Five more days 'til Christmas! Honestly, I feel like such a kid again during the holiday season. Now that I have my own child who can semi-understand what's going on at this time of year, it's all the more special to me. Our first Christmas with the baby last year was, obviously, special and a memory I'll keep forever, but he was too new last year. This year, my heart melts every time I see his eyes light up when he looks at Christmas lights, decorated trees (pretty-pretties, as he calls them), and when he turns the radio on to play Christmas music or when he says "ho ho ho" whenever he sees Santa.
Our goal as parents is to, of course, spoil our child(ren) at Christmas, but also to instill a sense of what the season truly is about. I look forward to teaching the Jesus-is-the-reason-for-the-season stuff, to carrying on traditions and creating our own that will, hopefully, be carried on some day, and to performing some kind of holiday good deed every year. Of course, I am beside myself with excitement at the thought of playing Santa this year. Nat doesn't quite fully get Santa yet, but he's learning. I don't see the point in spending hundreds and hundreds of dollars on Christmas gifts - the true meaning tends to get lost - but each Christmas will be special.
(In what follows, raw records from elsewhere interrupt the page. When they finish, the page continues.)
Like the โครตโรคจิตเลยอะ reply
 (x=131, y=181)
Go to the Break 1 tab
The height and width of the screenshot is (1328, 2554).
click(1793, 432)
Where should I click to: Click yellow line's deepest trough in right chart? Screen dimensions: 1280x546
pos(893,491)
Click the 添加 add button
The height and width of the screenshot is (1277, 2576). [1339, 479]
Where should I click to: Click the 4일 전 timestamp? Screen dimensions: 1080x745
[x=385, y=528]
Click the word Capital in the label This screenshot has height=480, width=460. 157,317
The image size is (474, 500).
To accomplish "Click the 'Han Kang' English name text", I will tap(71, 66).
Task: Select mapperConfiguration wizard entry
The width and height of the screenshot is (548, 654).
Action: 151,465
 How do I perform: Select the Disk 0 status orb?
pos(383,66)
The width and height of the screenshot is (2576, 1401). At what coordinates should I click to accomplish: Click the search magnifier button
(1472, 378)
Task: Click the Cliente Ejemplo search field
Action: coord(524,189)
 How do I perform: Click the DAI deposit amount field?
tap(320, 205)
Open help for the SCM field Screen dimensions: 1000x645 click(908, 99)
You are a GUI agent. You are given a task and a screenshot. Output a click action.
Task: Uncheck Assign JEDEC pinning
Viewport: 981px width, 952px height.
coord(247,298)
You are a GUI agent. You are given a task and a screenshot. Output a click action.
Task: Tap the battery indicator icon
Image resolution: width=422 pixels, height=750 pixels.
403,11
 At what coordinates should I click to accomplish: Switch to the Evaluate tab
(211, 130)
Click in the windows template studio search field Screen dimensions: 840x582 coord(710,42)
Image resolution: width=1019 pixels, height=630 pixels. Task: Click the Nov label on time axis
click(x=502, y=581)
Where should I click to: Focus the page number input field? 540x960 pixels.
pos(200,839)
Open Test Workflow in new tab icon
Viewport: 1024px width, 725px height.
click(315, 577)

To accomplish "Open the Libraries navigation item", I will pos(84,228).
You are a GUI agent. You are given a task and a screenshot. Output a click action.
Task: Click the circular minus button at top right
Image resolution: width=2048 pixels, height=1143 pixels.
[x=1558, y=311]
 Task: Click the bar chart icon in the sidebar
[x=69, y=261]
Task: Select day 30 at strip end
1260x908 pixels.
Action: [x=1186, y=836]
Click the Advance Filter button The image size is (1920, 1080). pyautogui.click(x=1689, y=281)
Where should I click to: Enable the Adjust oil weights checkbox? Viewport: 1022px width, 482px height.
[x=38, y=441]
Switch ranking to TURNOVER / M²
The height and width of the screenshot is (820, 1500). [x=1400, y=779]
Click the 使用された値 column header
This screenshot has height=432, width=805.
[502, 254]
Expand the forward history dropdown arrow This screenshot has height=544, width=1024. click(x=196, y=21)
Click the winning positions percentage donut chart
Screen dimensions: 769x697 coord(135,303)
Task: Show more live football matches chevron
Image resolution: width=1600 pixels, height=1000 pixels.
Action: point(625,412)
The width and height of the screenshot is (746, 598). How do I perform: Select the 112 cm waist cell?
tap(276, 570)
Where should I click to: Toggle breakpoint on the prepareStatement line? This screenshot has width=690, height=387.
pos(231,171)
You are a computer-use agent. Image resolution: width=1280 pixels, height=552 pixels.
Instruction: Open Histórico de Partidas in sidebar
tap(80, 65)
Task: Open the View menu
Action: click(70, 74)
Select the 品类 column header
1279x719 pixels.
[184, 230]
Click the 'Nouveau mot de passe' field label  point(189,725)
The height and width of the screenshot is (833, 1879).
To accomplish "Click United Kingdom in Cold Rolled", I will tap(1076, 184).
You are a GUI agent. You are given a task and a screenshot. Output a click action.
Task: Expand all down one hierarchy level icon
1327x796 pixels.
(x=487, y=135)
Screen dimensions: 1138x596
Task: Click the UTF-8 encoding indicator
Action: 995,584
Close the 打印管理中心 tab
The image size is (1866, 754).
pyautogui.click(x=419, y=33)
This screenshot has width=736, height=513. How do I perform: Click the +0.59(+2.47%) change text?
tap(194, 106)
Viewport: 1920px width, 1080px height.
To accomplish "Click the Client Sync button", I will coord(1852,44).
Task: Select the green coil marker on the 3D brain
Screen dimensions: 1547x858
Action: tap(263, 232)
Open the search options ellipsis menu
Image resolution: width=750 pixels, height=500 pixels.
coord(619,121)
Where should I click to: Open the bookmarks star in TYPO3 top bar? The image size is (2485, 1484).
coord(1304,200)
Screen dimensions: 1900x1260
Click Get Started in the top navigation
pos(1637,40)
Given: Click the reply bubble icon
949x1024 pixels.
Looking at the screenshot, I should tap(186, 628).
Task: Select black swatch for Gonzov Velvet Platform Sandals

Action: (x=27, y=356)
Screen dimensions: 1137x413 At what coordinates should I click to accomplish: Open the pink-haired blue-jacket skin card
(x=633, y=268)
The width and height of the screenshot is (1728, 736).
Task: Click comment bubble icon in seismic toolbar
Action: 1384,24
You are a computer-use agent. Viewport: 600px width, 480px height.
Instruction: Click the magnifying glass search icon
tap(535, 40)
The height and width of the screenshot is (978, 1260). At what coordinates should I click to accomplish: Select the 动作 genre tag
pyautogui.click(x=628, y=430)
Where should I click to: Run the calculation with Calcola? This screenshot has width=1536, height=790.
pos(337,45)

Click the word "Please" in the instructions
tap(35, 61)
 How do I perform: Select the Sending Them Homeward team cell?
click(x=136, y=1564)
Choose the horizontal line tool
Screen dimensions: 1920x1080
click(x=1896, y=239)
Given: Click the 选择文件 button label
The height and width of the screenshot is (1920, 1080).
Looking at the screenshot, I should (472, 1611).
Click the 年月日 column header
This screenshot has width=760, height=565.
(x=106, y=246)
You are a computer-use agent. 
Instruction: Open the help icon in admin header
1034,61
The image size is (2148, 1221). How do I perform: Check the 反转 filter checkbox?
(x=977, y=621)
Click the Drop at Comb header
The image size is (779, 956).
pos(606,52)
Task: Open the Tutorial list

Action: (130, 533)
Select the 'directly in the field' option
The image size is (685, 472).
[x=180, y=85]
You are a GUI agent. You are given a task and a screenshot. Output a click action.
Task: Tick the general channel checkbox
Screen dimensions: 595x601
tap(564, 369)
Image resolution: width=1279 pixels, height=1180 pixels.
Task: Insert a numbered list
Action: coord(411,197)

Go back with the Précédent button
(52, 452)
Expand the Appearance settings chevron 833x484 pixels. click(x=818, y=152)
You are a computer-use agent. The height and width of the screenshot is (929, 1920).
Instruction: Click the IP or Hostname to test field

I look forward to finding new ways to make memories...for just Nat this year, and for Gumdrop as well.
Speaking of Gumdrop - we (hope to) find out the sex tomorrow at the gender ultraound. The plan, however, is to have the tech write the sex on a piece of paper and stash it in an envelope to be opened on Christmas day. A bit of a Christmas surprise.
We'll be spending Christmas Eve and day with my family. Memories of Christmases past have flooded me the last few days. Early years with the entire Italian side of my family crammed into my grandmother's small, small home on Christmas Eve...followed by the Irish side gathering at a great aunt's house later that evening. Home to bed, and up early to see if Santa had, indeed, stopped by.
So much has changed in the years separating then and now. Family dynamics and relationships, traditions - I suppose such is true for many, if not most, families out there. Still, though, it makes me sad that things have changed so much - my children won't grow up surrounded by and knowing their extended family the way my sisters and I did - but it also makes me extra thankful for memories that I have and what still remains.
Merry Christmas to all of you - may your holidays be merry and bright, and filled with much laughter and love.